- _TASK_
Quote, exactly, the line holding "The width and" and all lines after it to the end of the records below. Exclude pictures.

- _MATERIAL PROVIDED_

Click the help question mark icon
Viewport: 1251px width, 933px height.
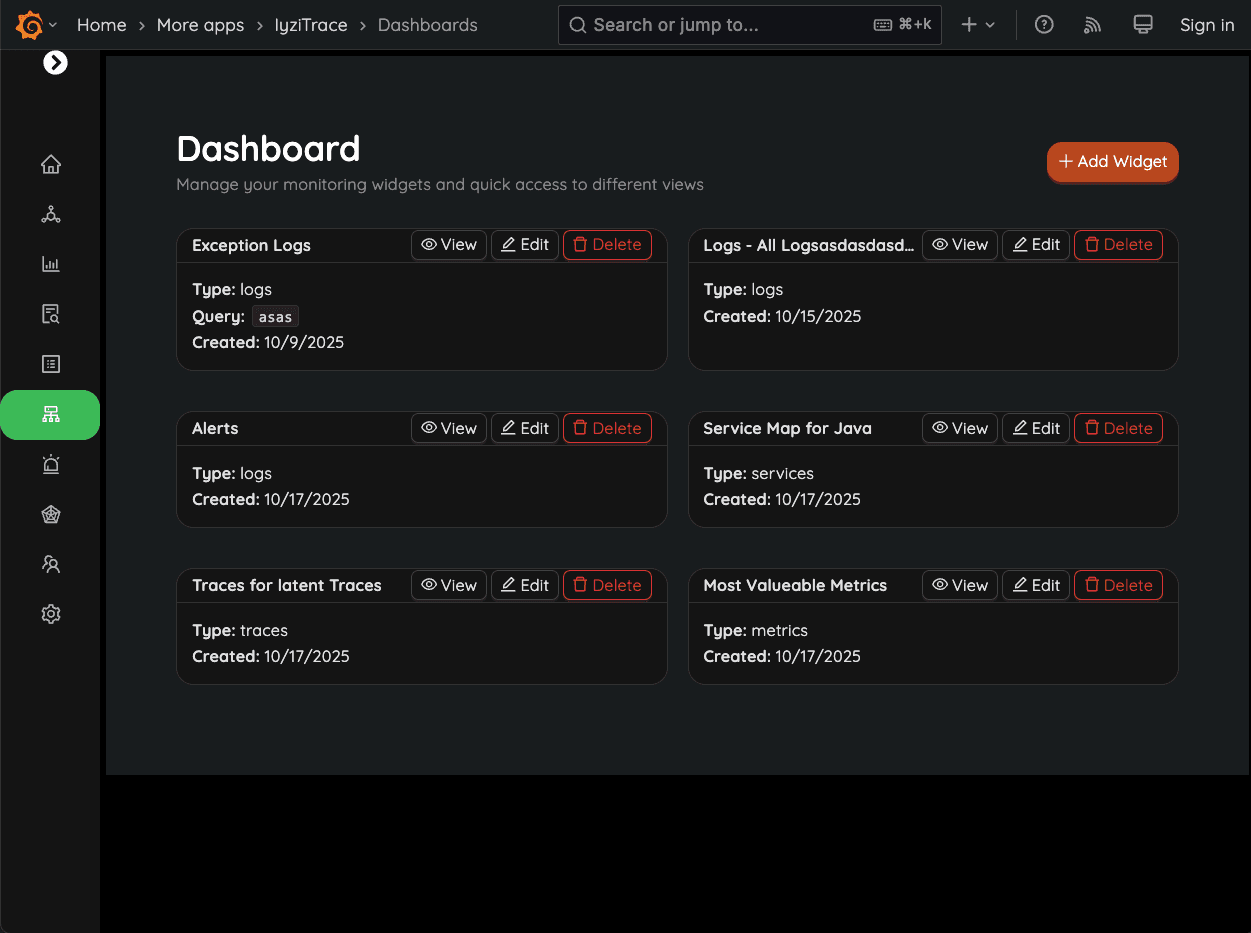click(1044, 24)
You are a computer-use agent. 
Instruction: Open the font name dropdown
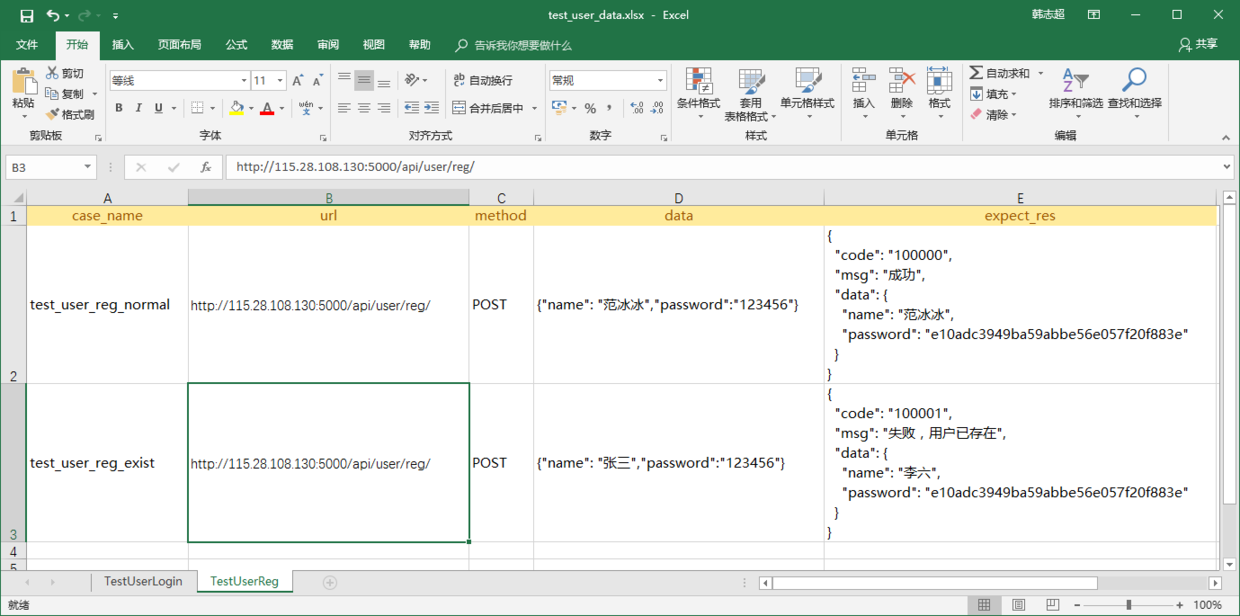244,79
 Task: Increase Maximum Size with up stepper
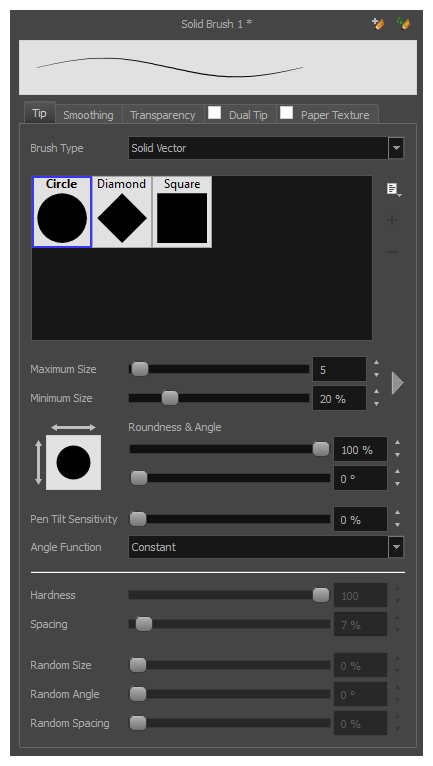(376, 362)
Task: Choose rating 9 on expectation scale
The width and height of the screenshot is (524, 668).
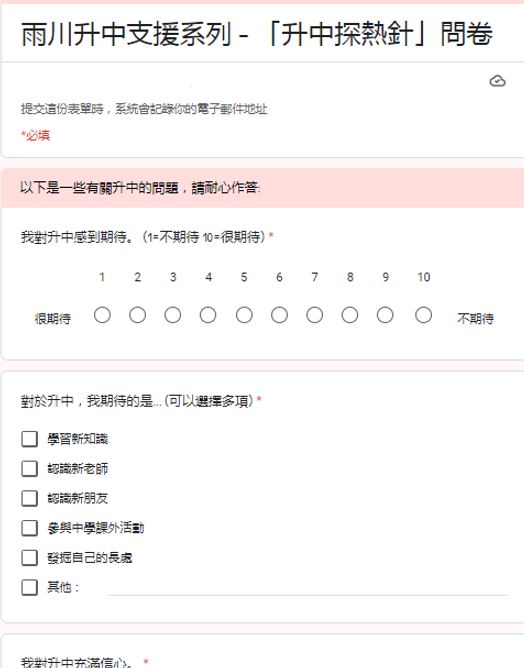Action: coord(385,315)
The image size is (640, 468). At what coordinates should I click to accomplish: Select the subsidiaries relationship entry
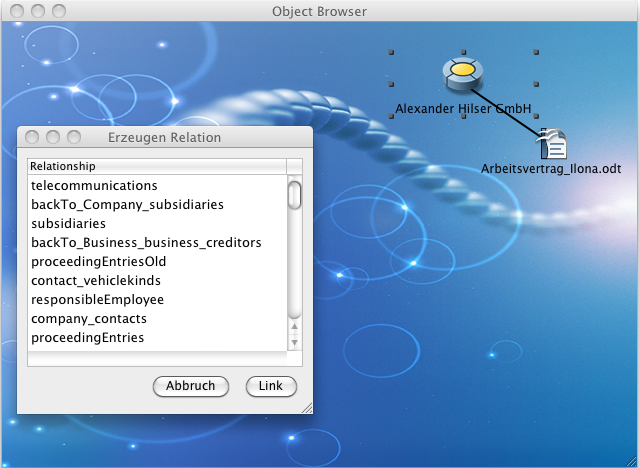click(x=68, y=224)
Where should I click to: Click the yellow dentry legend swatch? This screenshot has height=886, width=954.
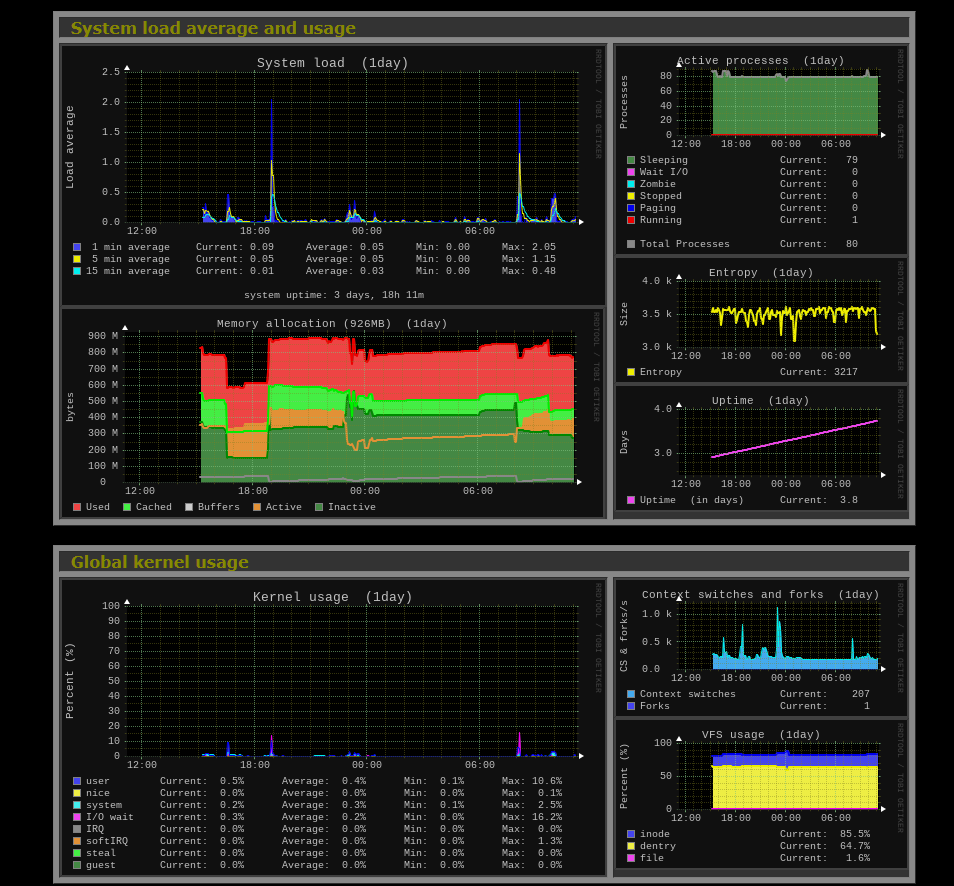pyautogui.click(x=631, y=846)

- _SOLUTION_
The width and height of the screenshot is (524, 668).
Action: coord(385,315)
The image size is (640, 468). At what coordinates should I click to accomplish: Select the subsidiaries relationship entry
click(x=68, y=224)
Where should I click to: Click the yellow dentry legend swatch? This screenshot has height=886, width=954.
pyautogui.click(x=631, y=846)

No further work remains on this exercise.